Pendant ce temps, sur le Pegasus, Gropollo [1] mange du Toblerone. Et des cacahuètes. En arrosant le tout à la bière.

La flotte est en fuite. Mais la flotte a quelques pilotes qu’il faut entraîner, en cas d’attaque, ce dont se charge l’amiral Adama, malgré le renoncement apparent de son fils, commandeur du Pegasus. Lee est devenu tout mou, ce qui est non seulement un crime de lèse majesté quand on a eu un corps comme le sien, mais également un crime contre la pauvre Dualla qui a du passer de « Dieu Grec » à « Denis Roussos moins les poils » en l’espace de seulement un an. C’est quand même court. Je sais bien que le mariage favorise l’embonpoint, mais bon, y’a des limites.

Mais Lee n’est pas seulement devenu gros. Il a également perdu ce qui faisait de lui un soldat : il a perdu sa guerre.
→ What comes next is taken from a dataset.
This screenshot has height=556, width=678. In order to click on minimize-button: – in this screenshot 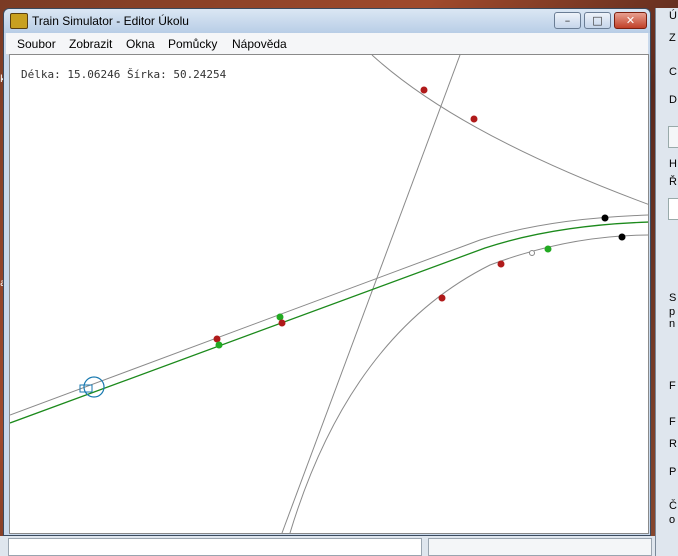, I will do `click(568, 20)`.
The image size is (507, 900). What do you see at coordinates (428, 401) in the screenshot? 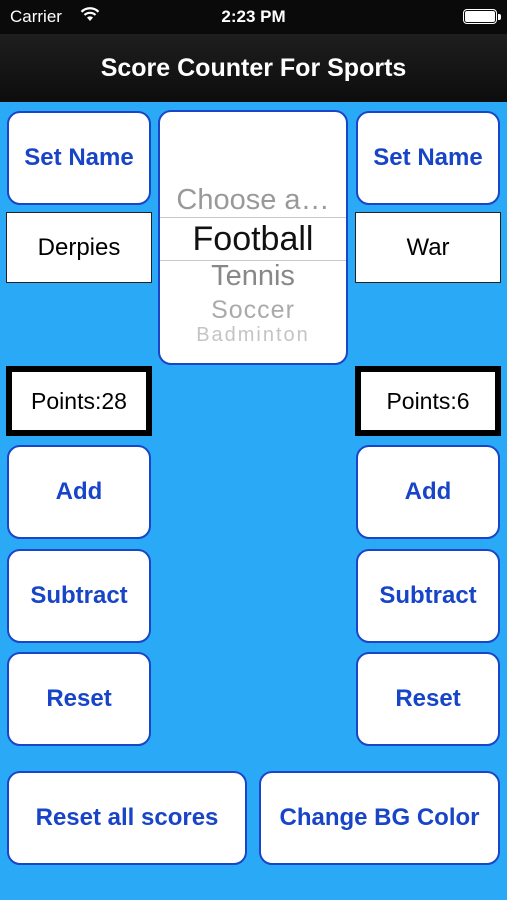
I see `right-points-display: Points:6` at bounding box center [428, 401].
Et depuis qu’ils sont en fuite, il a renoncé à l’idée d’aller sauver les colons sur New Caprica. Alors que son père (avec une moustache, une vraie, pas un sombre pastiche) lui, n’a pas renoncé à secourir les survivants. Le désaccord a rouvert le gouffre qui se trouvait entre les deux hommes au début de la mini-série. Et quand Adama s’énerve contre son fils, mazette, ça rigole pas. Il arrive à faire peur quand il veut, the old man. On oublie trop souvent ça !

Le plus intéressant sur la flotte du Galactica n’est pas Gropollo et son bidon, mais bien Sharon. Sharon et Adama, plus exactement.
Bill est seul sur le Galactica. Tigh et sa femme sont partis s’installer sur New Caprica, et avant eux Roslin et Kara. Son fils est sur le Pegasus, et il s’est éloigné de lui doucement.
Les hommes qui ont autant de responsabilités qu’Adama ne peuvent rarement rester complètement seuls. Ils ont besoin d’une oreille attentive pour les écouter et les soutenir. Et Adama a trouvé à qui parler : Sharon.
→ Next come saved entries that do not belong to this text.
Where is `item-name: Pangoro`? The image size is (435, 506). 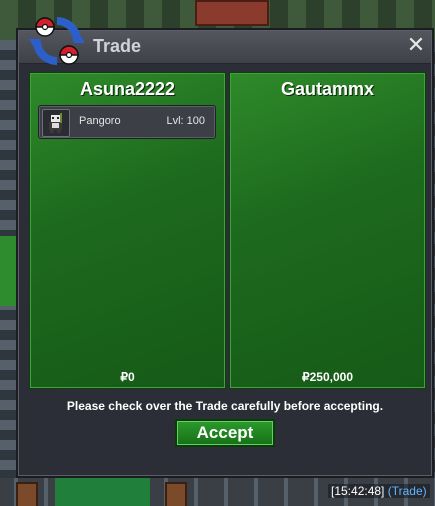
item-name: Pangoro is located at coordinates (100, 121).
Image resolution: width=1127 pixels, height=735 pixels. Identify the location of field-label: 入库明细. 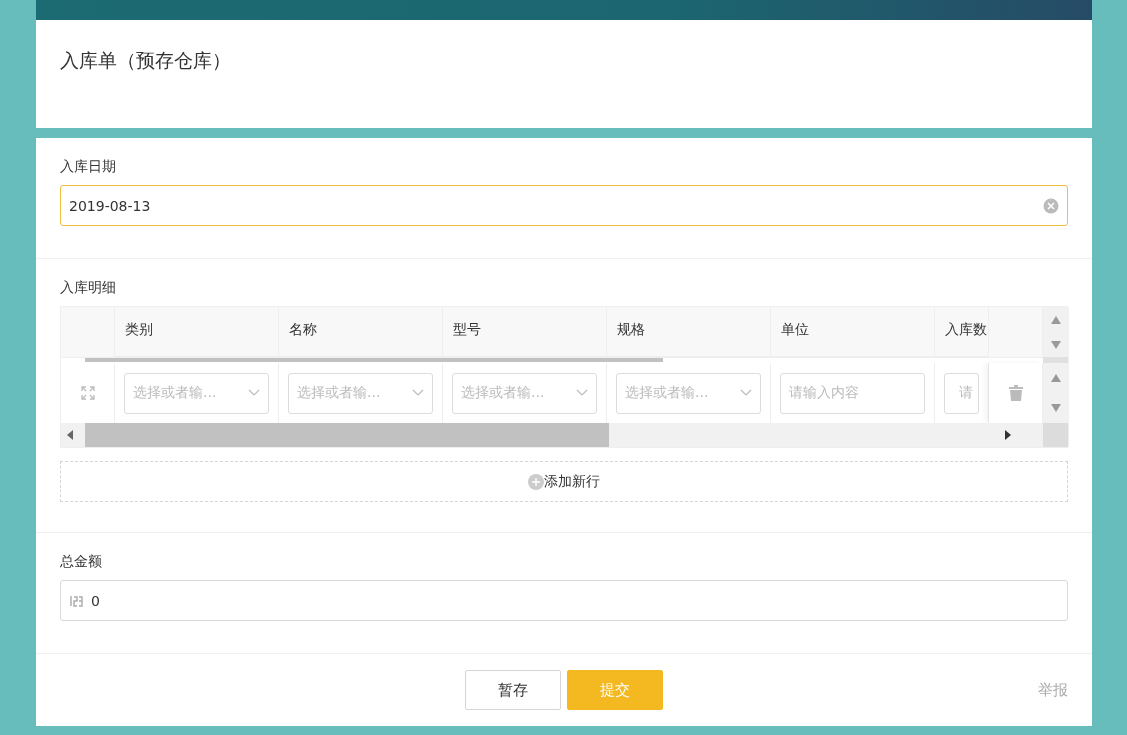
(88, 288).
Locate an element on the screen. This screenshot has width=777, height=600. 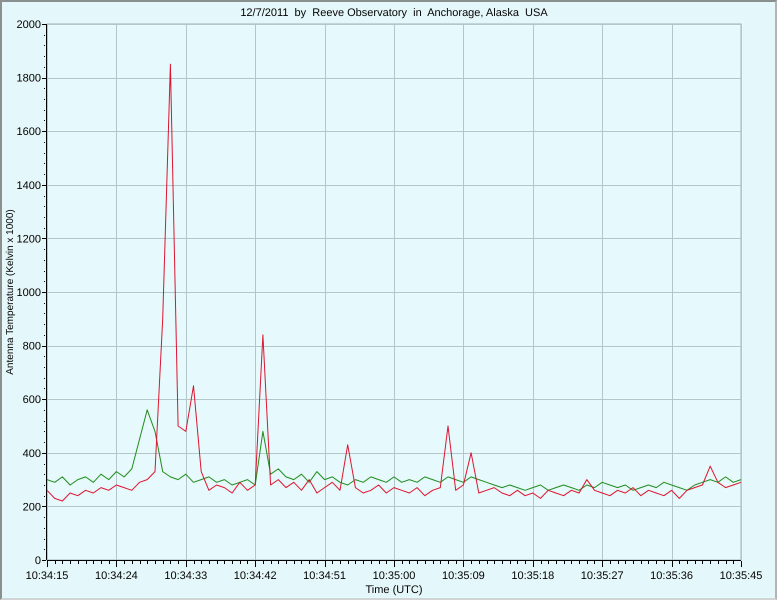
tick-label: 800 is located at coordinates (32, 346).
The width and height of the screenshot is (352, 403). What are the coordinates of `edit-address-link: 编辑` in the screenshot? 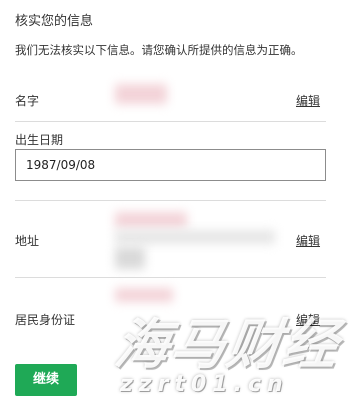 It's located at (308, 240).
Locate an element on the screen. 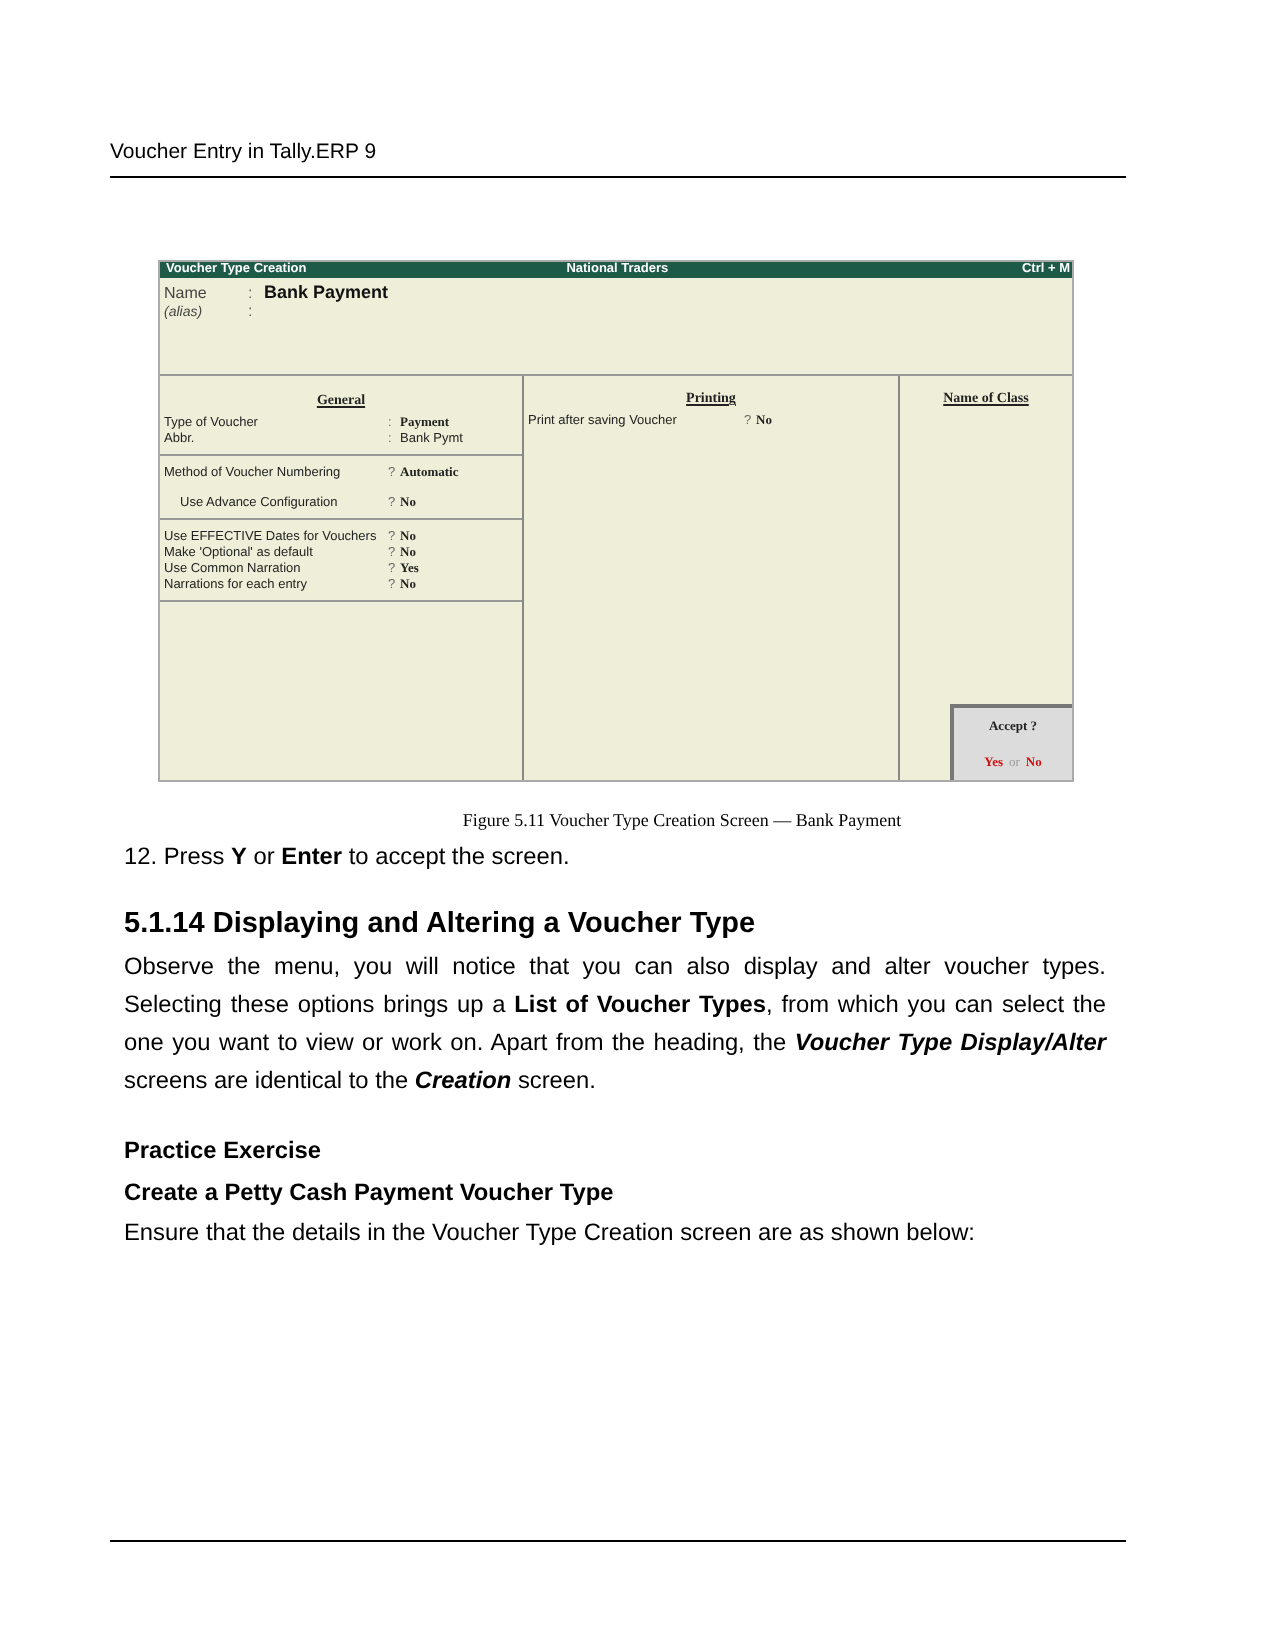 This screenshot has height=1652, width=1276. figure-caption: Figure 5.11 Voucher Type Creation Screen — Bank Payment is located at coordinates (682, 820).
Depuis qu’elle est revenue de Caprica avec Helo, Adama a toujours eu à l’égard de ce modèle une attitude particulière. Il lui a fait confiance alors que rien ne lui garantissait qu’elle ne le trahirait pas. Il a été (et il est toujours je crois) obsédé par le souvenir de Boomer lui tirant dessus.
Adama étant le personnage le plus noble et le plus sage qu’il m’est été donné de voir à la télévision, il n’est pas étonnant qu’il ait réussi à dépasser le fait que Sharon soit un cylon. Elle est même devenue sa confidente et son amie. Un lien s’est crée, plus sincère il me semble que l’amour de Sharon pour Helo (dans quelle mesure le but qu’elle s’était donnée a-t-il à voir avec ses sentiments pour lui ?).

Ron D. Moore pense que cette relation est la preuve que la série n’est pas seulement pessimiste et noire. Mais qu’elle porte en elle un optimisme incroyable : si Adama arrive à voir autre chose en Sharon qu’un robot sophistiqué, s’il arrive à la voir comme un être humain, alors tout est possible.
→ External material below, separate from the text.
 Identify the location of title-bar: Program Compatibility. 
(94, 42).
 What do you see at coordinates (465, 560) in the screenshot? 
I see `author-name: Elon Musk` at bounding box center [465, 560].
134ème jour d’occupation cylonne sur New Caprica - Pump up the volume.

L’espoir vient avec un signal capté par la Résistance. En effet, des protocoles ont été prévus en cas d’invasion cylon. Un raptor devait se rapprocher de New Caprica tous les jours à une certaine heure et envoyer des signaux. Adama envoie donc chaque jour un raptor en orbite la plus proche de la planète. Jusque-là, les résistants n’ont pu trouver de moyen de récupérer ce signal en toute sécurité. Grâce à Gaeta, ils ont eu une opportunité... Réponse de l’amiral :

It’s going to be ok. [2]

Pour lui comme pour les résistants, un nouvel espoir est né.

Seulement voilà, une horreur est déjà en train de se produire. L’attentat suicide se prépare, et ce même si Baltar, la cible, ne sera pas présent à la cérémonie. L’attentat suicide se prépare et a lieu. Le point de non-retour de la Résistance a été atteint.

Feyrtys
P.S. La première partie de ces deux heures d’introduction à la troisième saison atteint son but : poser les bases d’un nouveau ton, d’une nouvelle dynamique et des nouveaux enjeux. A la fin de cette première heure, je savais déjà que l’équipe de BSG avait réussi son pari et que le virage pris à la fin de la deuxième saison était parfaitement maîtrisé.
Notes

[1Copyright Joma

[2La même phrase que dans Reservoir Dogs, quand Mr Orange baigne dans son sang et que Mr White essaye de le rassurer. Mais c’est une autre histoire.